• **THE EXERCISE**: Turn the lines starting at the one that contains "The image size is (1024, 465)." and ending at the last line of the data into a numbered list, leaving out any blank lines.

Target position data

·····

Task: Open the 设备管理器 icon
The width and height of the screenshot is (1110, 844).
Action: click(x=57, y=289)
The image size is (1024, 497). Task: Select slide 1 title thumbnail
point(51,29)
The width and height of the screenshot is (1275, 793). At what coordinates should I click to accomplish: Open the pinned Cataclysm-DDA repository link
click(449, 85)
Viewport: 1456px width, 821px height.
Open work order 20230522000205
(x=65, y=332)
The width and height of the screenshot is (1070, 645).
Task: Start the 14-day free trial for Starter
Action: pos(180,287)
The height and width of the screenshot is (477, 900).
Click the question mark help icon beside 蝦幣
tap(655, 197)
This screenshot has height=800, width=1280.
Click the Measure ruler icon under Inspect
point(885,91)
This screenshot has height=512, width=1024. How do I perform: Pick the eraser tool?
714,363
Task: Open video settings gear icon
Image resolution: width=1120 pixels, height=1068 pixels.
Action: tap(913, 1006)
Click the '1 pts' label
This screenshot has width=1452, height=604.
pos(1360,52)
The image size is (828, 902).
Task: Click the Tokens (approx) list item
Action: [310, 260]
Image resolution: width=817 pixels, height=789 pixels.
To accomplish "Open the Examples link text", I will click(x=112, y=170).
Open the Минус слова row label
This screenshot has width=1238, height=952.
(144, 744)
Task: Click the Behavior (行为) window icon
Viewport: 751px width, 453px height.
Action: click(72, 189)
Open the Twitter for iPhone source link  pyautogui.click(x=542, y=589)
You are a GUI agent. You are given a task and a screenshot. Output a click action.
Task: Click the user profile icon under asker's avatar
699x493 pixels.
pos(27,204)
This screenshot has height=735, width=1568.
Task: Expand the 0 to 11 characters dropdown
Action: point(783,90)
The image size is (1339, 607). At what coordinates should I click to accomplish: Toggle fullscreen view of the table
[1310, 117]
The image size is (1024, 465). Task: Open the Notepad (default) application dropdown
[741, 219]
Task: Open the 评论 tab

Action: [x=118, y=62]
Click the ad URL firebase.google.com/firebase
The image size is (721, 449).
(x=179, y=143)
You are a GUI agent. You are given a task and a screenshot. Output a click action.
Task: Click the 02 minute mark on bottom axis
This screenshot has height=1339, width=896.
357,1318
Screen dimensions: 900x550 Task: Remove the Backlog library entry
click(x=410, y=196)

·····

• **RESPONSE TO THIS TASK**:
1. The image size is (1024, 465). Task: Open the Notepad (default) application dropdown
2. [741, 219]
3. Task: Open the 评论 tab
4. Action: [x=118, y=62]
5. Click the ad URL firebase.google.com/firebase
6. The image size is (721, 449).
7. (x=179, y=143)
8. You are a GUI agent. You are given a task and a screenshot. Output a click action.
9. Task: Click the 02 minute mark on bottom axis
10. This screenshot has height=1339, width=896.
11. 357,1318
12. Screen dimensions: 900x550 Task: Remove the Backlog library entry
13. click(x=410, y=196)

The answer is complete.